Monday, April 1, 2013

How does the setting affect the plot's development in To Kill a Mockingbird?

The setting of southern Alabama in the 1930's is essential to the verisimilitude of the plot of To Kill a Mockingbird.


Details Essential to Characterization


  • With the Depression as a backdrop for the narrative, the people of Maycomb live rather simple lives, walking places, owning few cars or other valuable possessions. Neighborhoods are composed of people who are similar and who share similar interests. It is certainly realistic that the sharecropper Mr. Cunningham pays his debts to Atticus Finch with produce. 
    Scout describes her world:


There was no hurry, for there was nowhere to go, nothing to buy and no money to buy it with, nothing to see outside the boundaries of Maycomb County.



  • The 1930's is a time before the industrialization of the South, and so most of the families who have been there remain, while few, if any people immigrate from other parts of the country. Old attitudes continue.

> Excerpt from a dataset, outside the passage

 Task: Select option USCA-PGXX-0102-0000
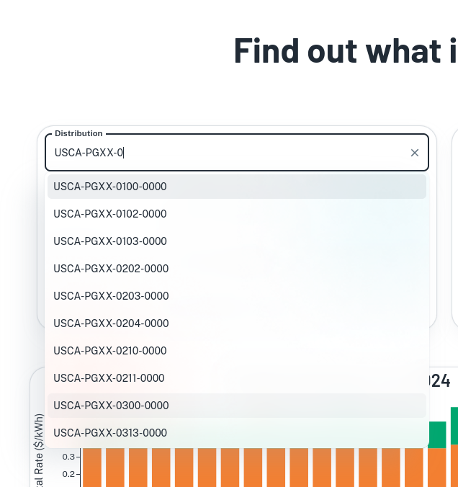click(x=237, y=214)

[Maycomb] grew inward. New people so rarely settled there, the same families married the same families until the members of the community looked faintly alike. There is "a caste system in Maycomb," also, much as it was in the Old South.

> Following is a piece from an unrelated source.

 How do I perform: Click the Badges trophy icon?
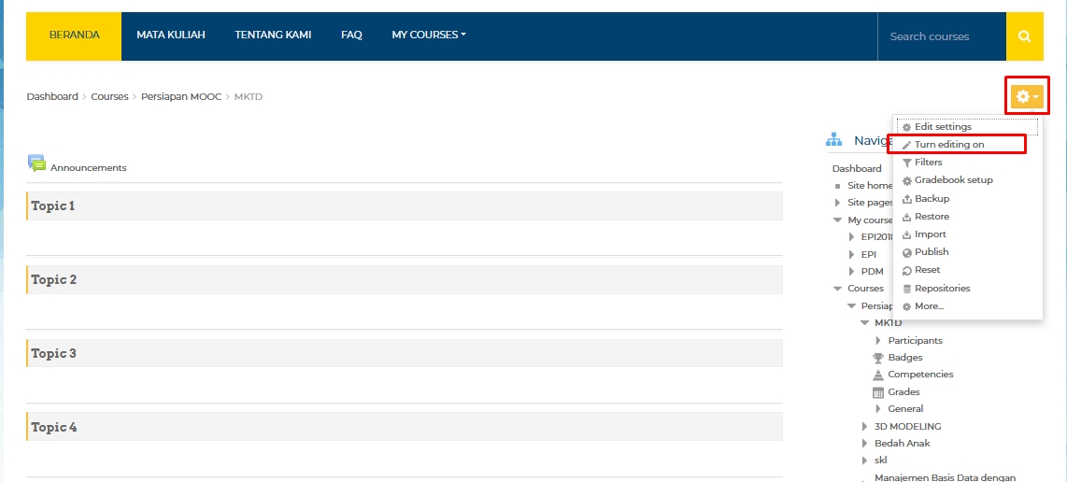877,358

  • Miss Caroline comes from Winston County, a county that sided with the North during the Civil War (which in the novel is not in such a distant past; also, this war's bitter memory is kept alive in the Deep South); consequently, Miss Caroline is not well-received, nor does she understand the culture of Maycomb, which is a long ways from Winston County. 

Details Essential to Themes and Historical Setting


  • Jim Crow Laws are in effect; that is, racial segregation exists in Maycomb County. Blacks cannot enter restaurants, hotels, and other places. They are relegated to entering through back doors and working menial jobs and living in separate areas.
    (During this time African-Americans had few, if any, rights in the South. This is why Tom Robinson is considered guilty without any hard evidence.)

  • Religious fanatics are not unusual as Maycomb is in the Bible Belt. Miss Maudie explains the mind-set of the "footwashing Baptists," who take the Bible literally and abuse others with their narrow interpretations.

  • Since it is a rather closed society, Maycomb suffers from what Atticus calls its "usual disease"; that is, people are very opinionated and do not wish to change their perspectives on their social strata and other things. Consequently, Mr. Dolphus Raymond is a social pariah because he does not adhere to the social mores of Maycomb; Mr. Radley is deprecated for his radical ways with Arthur Radley and his failure to work; Bob Ewell is despicable because he is a drunkard, slovenly, neglectful of his family, and lazy and ignorant--he is considered "white trash."

The interaction of these different facets of Maycomb's society and setting move the plot since many of the complications and thematic meanings develop from them.